*Records provided*:
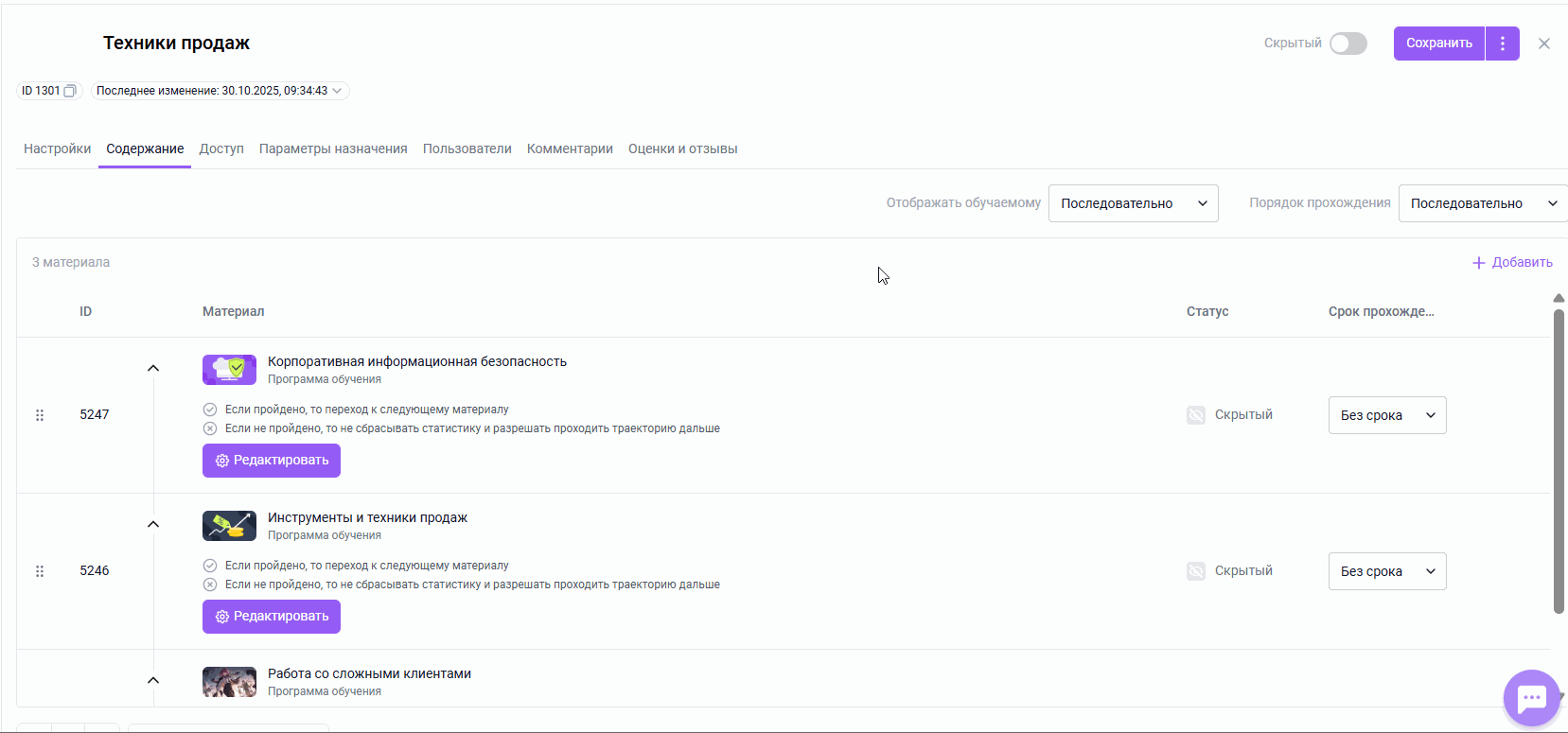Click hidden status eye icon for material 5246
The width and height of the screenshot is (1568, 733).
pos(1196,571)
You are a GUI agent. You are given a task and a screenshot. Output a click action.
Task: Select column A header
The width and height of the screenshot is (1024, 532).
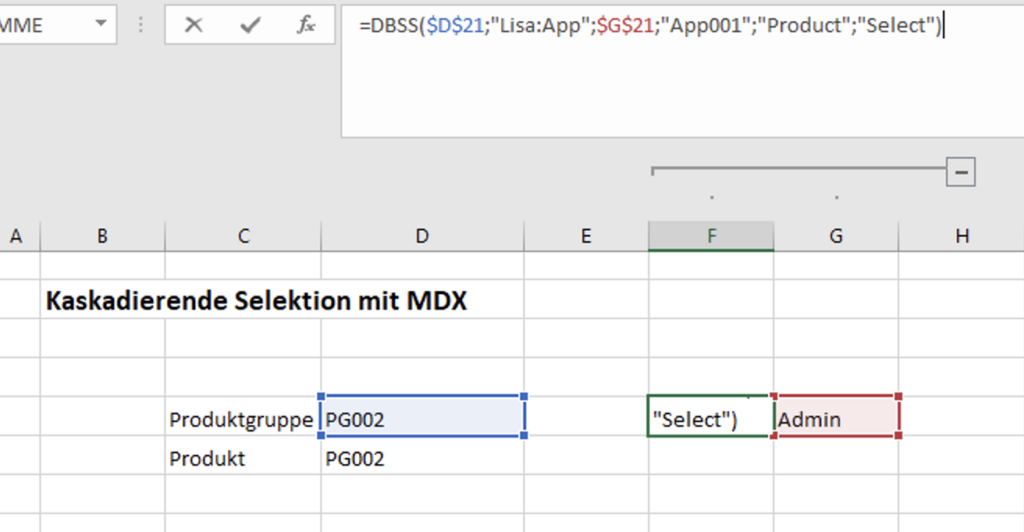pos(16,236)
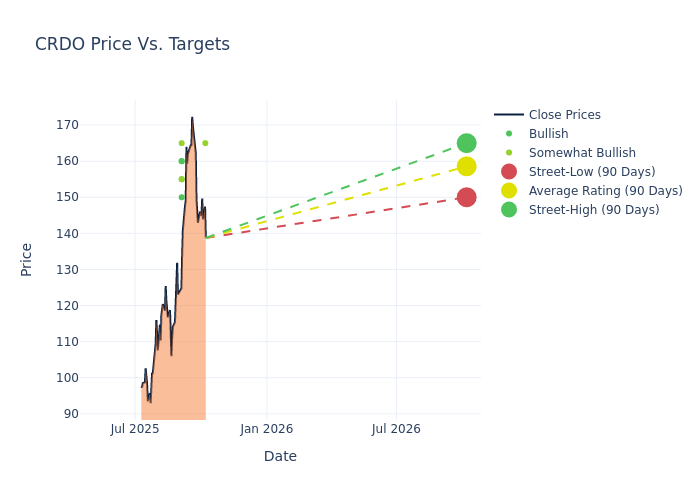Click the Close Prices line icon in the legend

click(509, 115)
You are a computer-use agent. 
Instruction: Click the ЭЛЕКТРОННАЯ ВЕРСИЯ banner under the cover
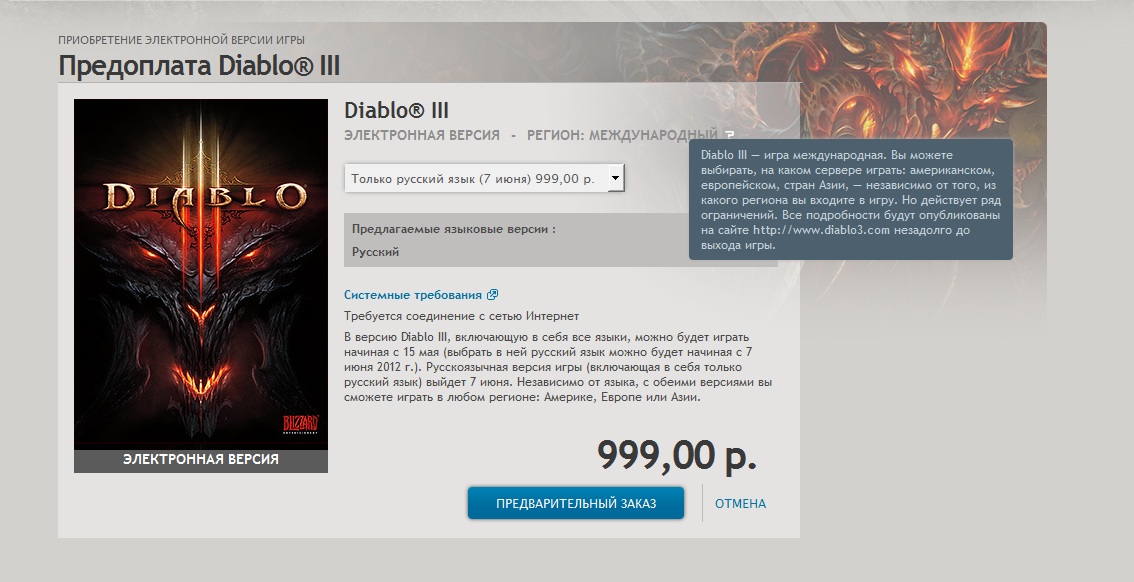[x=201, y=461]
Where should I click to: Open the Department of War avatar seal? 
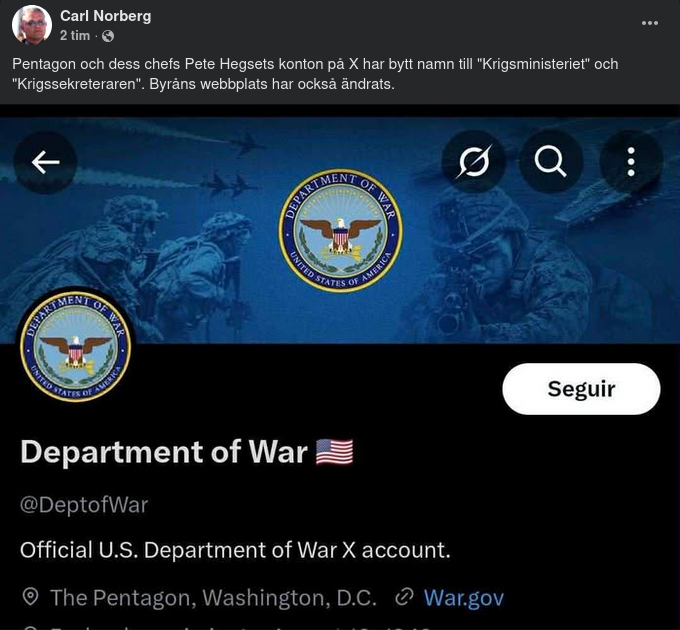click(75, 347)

*Task requirements*: Your copy should hold exactly the lines from the line containing "You are a computer-use agent." through the last line of the listing above, both included, and no pictures.

*Solution for this task*:
You are a computer-use agent. 
Instruction: Click the ЭЛЕКТРОННАЯ ВЕРСИЯ banner under the cover
[x=201, y=461]
Where should I click to: Open the Department of War avatar seal? 
click(75, 347)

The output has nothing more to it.